Brazil's Upcoming Contentious Runoff Elections

Brazil's runoff elections have piqued the interest of on-lookers in Rio de Janeiro and Belo Horizonte in the past week. Both cities are hubs for business and travel in Brazil, with major extractive industries and tech sector companies based there, as well as being the second and fourth richest (GDP) cities in Brazil, respectively. 

In Rio, the media is closely following runoff elections, since a number of accusations against the front runner Senator Marcelo Crivella have arisen. Crivella's mug shot was on the cover of Veja in Rio, which trumped the arrest of former House Speaker Eduardo Cunha, whose picture was the from of Veja in the rest of the country. The leaks implicate Crivellla in the Lava Jato investigation, as he allegedly used Petrobras money to illegally finance previous campaigns. The leaks are certainly part of opposition research done by the PMDB, as it anticipated a runoff against Crivella before being defeated by state legislator Marcelo Freixo (PSOL).
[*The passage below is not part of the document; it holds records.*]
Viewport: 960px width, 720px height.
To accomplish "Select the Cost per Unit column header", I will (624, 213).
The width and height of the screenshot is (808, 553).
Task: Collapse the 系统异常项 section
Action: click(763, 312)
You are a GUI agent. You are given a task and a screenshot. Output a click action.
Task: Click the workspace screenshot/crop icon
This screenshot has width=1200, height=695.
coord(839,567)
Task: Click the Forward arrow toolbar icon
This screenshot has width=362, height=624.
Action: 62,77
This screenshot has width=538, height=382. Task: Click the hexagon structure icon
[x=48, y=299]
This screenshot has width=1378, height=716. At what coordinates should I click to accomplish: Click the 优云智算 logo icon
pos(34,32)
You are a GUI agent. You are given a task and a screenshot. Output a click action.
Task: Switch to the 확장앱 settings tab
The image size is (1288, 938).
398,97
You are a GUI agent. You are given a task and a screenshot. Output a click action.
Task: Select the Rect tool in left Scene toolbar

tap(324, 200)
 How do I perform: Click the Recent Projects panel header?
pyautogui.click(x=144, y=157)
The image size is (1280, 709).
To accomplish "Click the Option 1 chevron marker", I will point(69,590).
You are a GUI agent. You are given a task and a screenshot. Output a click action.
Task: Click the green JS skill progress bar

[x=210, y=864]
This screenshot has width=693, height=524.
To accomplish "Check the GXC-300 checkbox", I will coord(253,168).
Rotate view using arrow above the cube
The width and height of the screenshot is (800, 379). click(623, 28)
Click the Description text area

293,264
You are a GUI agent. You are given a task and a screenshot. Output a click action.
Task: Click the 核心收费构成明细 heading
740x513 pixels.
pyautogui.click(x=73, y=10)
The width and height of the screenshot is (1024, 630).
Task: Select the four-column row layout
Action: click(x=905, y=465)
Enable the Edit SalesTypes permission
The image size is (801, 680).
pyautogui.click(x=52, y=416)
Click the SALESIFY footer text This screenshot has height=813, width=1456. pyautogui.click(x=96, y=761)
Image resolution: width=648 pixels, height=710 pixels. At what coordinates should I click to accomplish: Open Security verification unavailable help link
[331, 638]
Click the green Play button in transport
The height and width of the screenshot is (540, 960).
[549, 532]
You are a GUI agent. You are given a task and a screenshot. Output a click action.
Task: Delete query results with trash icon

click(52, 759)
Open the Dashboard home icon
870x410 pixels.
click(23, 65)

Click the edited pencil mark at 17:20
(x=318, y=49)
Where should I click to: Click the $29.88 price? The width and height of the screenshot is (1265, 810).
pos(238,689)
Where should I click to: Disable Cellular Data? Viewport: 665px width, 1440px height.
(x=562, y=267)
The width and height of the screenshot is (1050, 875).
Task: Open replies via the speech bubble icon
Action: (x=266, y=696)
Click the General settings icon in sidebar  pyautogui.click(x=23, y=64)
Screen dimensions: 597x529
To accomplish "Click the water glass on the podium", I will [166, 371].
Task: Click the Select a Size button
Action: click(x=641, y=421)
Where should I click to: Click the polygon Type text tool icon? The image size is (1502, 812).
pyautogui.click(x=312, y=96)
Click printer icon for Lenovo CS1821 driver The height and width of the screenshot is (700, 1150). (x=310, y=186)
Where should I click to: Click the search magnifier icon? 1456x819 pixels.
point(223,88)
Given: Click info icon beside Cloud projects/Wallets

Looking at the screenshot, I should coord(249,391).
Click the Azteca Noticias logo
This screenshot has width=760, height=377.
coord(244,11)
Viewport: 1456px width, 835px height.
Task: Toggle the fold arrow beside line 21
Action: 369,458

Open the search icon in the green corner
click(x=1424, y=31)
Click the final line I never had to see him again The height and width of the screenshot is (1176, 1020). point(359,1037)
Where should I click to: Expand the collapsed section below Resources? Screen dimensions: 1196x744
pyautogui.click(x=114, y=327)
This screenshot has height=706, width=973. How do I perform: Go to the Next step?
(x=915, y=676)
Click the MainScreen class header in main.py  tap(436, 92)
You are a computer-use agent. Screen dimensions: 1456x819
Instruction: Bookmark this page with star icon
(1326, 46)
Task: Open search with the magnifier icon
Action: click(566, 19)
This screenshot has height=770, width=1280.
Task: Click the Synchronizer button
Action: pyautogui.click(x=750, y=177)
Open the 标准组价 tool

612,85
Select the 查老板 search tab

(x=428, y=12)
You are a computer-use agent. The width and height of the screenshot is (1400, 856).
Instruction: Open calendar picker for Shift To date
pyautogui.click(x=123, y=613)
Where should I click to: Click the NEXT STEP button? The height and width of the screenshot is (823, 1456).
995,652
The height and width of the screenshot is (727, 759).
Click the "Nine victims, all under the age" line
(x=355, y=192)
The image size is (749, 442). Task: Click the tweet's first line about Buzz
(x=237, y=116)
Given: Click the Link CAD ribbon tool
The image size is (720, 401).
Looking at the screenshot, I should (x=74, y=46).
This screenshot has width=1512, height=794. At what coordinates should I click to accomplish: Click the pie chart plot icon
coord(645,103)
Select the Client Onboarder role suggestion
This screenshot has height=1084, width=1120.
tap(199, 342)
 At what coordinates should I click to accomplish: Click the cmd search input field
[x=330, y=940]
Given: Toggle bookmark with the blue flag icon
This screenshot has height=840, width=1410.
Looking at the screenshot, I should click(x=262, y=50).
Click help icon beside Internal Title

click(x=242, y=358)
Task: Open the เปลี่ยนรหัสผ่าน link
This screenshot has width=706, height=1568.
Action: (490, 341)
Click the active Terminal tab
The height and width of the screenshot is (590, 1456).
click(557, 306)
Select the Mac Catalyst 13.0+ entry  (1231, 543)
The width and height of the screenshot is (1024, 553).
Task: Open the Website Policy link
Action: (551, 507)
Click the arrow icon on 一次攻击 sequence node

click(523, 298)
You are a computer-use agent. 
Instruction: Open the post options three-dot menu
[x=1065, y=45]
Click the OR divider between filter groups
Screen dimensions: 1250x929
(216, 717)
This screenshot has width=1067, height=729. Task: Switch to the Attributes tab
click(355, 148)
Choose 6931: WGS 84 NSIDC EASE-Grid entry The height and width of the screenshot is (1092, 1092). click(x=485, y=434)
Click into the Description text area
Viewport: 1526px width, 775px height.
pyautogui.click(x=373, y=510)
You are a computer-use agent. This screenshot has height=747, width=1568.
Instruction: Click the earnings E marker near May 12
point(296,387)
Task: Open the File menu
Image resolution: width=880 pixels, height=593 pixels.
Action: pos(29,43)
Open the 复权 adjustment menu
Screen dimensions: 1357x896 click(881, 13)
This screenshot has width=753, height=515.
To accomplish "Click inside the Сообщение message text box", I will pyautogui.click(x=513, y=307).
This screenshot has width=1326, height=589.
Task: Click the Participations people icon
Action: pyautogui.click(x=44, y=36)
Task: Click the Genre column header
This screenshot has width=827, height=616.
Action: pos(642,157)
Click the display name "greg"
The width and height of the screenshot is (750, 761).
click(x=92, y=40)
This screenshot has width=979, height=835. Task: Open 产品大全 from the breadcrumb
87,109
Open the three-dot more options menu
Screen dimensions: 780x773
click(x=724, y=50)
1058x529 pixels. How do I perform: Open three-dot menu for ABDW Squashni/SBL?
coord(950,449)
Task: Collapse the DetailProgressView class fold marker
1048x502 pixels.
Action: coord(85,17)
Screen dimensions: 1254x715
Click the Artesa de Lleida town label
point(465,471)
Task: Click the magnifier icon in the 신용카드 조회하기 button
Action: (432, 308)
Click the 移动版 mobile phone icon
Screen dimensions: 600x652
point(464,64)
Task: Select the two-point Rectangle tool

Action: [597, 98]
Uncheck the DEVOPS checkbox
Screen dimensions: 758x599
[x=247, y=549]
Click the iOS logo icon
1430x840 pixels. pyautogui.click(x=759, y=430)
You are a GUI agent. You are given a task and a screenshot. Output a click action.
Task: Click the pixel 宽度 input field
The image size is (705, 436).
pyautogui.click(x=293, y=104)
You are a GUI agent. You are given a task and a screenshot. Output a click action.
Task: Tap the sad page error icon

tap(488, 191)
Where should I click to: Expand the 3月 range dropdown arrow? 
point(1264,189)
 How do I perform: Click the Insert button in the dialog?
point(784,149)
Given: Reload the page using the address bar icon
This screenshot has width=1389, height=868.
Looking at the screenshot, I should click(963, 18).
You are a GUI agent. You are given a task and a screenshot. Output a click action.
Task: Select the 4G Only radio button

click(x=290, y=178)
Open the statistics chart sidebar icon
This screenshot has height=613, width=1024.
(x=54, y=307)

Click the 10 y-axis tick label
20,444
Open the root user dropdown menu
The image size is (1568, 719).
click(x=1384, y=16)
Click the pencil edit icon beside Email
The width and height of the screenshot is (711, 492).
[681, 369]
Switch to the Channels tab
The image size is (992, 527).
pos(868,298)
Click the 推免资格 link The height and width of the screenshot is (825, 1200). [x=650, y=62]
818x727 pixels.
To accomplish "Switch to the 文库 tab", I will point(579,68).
It is certainly in the interest of Rio's PMDB for Freixo to win city hall. The state legislator is the PMDB's fiercest opponent and a constant thorn in the side of the party's control of Rio de Janeiro state and city. A Freixo victory would allow PMDB --who will control the city legislature with 15 seats and a broad parliamentary coalition covering most of the 51 seats (PSOL only won 6 seats)-- to sabotage the Mayor and point to itself as the best alternative to govern the former Brazilian Capital and resume its control over city and state.

Meanwhile, the race in Belo Horizonte has wavered radically. With a campaign reliant on social media and his personal charisma based on bluntness, Alexandre Kalil (PHS) reversed polls and is now ahead of PSDB candidate João Leite 41 to 35 percent. Neither candidate represents starkly different projects for the city, nor are they radically opposite on the ideological spectrum.

However, the defeat of João Leite has direct implications for national elections. His godfather, Aécio Neves, finally allowed him to run for mayor after nearly 10 years denying him the opportunity due to political agreements with PSB and PT. Leite's defeat is a direct defeat of Neves, and will weaken him in an internal power struggle to decide who will be PSDB's presidential candidate in 2018. Neves has failed to deliver the state of Minas Gerais to PSDB in presidential elections since 2002. The state was crucial for Dilma's victory in 2014. If Aécio cannot secure the mayorship of Belo Horizonte for his candidate, then he will be hard pressed to argue he can still deliver Minas, and win the presidency in what promises to be an embattled dispute in 2018.

The run-off vote in Brazil is held on the last Sunday of October -- 30 October 2016.